Saving the World One Review at a Time.

Third Party View

Movie, Music and Comic Reviews

There’s this place, I don’t know if you’ve heard of it, the Middle East. They’ve got a lot of problems over there, specifically, the whole Israeli-Palestinian conflict. Yeah, it’s a big mess. The Israelis have themselves a little bit of land, but the Palestinians say it was theirs first. One side attacks the other, and then the other retaliates. Then the first guy has to retaliate for the retaliation. Well that can’t stand, so they retaliate against the retaliation’s retaliation and on and on. It just doesn’t stop, but luckily one man has the answer. His name? Adam Sandler. If you took that whole big mess and added sex, scat humor, hair dressing, Neosporin, Arabic soda and more hummus that you thought it was humanly possible to fit in one movie, you’d have You Don’t Mess with Zohan. It’s like Munich, but with laughs.

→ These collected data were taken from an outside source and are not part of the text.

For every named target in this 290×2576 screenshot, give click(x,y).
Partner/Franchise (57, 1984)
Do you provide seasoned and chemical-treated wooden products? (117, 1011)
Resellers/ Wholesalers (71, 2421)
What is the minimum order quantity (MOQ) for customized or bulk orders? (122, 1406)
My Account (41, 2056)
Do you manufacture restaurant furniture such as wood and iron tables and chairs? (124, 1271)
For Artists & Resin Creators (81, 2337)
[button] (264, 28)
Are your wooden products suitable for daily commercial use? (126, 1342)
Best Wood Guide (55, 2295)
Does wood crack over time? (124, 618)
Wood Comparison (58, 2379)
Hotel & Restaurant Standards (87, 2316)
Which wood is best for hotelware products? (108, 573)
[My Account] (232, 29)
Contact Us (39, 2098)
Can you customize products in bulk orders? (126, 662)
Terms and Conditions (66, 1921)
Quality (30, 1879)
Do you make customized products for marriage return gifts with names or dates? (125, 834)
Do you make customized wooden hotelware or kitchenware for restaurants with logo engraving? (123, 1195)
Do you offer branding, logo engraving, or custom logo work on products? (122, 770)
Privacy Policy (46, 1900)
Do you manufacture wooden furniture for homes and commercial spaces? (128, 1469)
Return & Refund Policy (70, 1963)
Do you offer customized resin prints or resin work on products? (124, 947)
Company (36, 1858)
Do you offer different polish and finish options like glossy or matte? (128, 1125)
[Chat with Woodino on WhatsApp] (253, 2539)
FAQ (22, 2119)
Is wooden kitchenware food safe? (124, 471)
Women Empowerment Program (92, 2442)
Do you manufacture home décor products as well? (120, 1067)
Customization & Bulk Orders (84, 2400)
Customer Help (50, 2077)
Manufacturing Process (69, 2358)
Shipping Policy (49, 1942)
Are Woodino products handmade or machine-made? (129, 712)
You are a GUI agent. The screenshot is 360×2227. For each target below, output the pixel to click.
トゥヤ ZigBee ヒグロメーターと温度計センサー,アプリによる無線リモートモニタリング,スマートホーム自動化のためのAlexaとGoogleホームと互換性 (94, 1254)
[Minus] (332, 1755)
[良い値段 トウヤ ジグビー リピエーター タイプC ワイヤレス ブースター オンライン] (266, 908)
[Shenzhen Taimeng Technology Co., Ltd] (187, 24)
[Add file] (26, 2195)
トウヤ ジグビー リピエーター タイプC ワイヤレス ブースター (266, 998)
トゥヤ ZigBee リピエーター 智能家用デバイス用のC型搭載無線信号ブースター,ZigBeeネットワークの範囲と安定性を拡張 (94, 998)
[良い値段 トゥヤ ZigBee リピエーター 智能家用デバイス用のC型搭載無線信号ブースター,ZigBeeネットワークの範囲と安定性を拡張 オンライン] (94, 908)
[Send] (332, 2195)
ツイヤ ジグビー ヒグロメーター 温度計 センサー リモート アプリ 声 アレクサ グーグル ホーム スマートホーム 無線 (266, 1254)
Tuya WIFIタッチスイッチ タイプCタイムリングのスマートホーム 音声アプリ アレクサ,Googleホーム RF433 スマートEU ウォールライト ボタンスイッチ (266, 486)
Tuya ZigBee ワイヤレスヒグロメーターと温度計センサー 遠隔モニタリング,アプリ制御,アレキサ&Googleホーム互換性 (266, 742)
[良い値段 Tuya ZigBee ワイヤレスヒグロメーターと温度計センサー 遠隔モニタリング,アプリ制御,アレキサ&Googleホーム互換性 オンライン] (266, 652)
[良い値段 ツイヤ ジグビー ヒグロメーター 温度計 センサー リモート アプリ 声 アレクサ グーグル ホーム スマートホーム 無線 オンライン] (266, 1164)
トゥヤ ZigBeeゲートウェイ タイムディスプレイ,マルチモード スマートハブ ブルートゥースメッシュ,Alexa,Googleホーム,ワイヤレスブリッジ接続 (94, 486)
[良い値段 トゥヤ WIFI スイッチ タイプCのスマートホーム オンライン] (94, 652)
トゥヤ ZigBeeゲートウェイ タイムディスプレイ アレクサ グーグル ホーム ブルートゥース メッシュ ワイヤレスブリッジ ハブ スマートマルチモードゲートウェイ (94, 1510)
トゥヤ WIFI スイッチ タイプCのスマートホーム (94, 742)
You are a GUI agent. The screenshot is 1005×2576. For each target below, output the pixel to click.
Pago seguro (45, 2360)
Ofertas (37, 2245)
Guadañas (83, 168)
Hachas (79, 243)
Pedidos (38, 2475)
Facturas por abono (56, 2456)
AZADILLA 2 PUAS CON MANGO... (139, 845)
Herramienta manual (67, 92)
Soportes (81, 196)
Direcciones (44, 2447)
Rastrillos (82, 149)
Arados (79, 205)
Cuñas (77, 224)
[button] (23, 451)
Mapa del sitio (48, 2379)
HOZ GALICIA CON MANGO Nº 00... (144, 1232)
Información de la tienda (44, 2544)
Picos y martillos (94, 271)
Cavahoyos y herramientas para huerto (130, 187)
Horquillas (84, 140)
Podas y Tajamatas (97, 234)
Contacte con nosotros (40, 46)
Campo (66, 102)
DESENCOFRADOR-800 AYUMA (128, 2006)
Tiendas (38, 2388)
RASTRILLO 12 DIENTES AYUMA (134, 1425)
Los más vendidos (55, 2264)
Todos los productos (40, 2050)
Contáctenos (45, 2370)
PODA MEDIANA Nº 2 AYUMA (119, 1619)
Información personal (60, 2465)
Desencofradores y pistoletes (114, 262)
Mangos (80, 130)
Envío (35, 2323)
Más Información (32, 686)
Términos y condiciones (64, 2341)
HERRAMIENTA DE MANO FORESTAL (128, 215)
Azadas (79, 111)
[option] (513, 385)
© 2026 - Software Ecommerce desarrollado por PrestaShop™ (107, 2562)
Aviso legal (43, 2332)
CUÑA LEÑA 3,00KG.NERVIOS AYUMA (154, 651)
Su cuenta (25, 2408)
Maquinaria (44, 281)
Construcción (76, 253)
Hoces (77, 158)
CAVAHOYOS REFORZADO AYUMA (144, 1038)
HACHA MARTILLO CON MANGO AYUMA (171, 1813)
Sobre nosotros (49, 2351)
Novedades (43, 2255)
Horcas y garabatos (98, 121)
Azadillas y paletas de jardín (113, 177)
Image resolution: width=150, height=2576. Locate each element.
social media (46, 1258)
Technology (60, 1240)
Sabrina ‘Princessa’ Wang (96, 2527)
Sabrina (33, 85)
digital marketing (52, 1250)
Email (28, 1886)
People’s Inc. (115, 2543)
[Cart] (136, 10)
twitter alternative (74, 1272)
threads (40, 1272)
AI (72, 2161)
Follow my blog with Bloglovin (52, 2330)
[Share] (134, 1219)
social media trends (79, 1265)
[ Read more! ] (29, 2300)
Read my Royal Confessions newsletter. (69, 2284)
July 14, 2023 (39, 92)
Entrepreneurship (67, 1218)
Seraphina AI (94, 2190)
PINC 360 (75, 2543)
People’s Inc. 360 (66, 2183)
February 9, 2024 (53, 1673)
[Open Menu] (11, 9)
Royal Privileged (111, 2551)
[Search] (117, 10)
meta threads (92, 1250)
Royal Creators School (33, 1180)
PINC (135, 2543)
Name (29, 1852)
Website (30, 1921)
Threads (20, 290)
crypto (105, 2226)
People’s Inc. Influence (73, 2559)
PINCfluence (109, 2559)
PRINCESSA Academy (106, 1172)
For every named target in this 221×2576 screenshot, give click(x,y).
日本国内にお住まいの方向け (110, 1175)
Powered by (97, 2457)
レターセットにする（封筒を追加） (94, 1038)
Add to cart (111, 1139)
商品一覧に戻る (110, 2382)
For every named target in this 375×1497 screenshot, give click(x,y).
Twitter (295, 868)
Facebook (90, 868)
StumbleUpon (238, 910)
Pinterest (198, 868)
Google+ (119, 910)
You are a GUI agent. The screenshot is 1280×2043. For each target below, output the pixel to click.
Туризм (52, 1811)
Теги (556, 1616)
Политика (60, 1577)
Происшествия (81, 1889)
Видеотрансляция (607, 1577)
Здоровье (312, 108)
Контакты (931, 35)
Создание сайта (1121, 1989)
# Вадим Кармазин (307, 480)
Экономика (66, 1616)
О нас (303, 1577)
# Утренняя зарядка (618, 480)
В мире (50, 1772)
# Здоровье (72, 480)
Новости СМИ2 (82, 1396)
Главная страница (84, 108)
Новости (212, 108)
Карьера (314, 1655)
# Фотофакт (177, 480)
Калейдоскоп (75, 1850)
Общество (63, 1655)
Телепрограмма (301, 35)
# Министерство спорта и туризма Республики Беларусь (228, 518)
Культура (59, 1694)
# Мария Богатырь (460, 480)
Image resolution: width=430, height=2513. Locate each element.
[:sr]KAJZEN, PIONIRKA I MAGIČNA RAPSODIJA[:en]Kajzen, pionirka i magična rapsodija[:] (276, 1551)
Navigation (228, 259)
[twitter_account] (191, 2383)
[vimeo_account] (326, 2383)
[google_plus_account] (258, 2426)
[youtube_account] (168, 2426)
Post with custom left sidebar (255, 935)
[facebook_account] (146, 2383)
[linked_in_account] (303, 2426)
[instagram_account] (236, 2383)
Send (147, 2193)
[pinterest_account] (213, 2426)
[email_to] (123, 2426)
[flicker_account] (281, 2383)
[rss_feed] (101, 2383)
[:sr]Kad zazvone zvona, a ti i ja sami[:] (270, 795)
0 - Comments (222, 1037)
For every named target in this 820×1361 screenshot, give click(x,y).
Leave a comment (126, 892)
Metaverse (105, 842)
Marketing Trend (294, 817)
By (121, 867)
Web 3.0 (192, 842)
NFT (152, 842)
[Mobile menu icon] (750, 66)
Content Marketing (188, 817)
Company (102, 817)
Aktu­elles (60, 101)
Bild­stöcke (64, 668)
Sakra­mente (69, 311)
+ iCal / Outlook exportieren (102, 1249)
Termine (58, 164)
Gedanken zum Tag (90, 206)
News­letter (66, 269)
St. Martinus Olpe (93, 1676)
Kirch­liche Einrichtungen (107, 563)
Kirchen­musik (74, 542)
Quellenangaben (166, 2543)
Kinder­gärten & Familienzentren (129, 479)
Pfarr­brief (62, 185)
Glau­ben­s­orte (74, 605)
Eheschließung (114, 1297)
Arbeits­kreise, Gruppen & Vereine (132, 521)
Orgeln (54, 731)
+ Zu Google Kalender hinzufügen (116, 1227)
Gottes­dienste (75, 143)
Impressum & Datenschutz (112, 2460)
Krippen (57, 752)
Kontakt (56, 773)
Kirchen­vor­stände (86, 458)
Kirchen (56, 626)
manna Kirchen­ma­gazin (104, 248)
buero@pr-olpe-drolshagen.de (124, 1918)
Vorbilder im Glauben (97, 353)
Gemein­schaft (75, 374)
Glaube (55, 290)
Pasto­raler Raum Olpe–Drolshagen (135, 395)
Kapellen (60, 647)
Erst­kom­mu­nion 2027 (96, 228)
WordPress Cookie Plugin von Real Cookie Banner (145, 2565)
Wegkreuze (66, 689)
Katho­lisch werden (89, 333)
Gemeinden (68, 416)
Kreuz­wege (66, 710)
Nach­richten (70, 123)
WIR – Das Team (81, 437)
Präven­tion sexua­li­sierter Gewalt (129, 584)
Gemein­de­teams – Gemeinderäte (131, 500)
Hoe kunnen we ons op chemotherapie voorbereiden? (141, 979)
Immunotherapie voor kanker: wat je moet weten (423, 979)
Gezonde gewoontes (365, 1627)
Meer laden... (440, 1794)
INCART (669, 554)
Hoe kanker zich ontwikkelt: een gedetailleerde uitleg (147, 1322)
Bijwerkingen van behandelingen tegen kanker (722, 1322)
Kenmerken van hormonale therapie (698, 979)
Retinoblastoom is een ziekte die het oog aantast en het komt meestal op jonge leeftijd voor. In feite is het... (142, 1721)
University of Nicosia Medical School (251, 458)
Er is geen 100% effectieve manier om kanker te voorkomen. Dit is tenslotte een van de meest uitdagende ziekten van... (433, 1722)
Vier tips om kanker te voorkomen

Zohan Divir (Adam Sandler) is an over sexed Israeli super commando, who even though he is an unstoppable terrorist killing machine, he is tired of fighting. He is a man with dreams of styling hair and just because he’s good at killing doesn’t mean he shouldn’t be allowed to make women “silky smooth”. He decides that during a fight with his Palestinian nemesis, The Phantom (John Turturro), to fake his own death and slip away to America. Once there, he gets a job in the only shop that will have him, unfortunately it is on the Palestinian side of the street. Dalia (Emmanuelle Chriqui), the shop’s beautiful owner, hires him despite the fact that land developers are raising her rent. Luckily, Zohan is as good at cutting hair as he was killing and his ability to leave his clients “satisfied” helps keep the shop open. Meanwhile, he is recognized by a man he once crossed and soon the Phantom is back, ready to finish what he started.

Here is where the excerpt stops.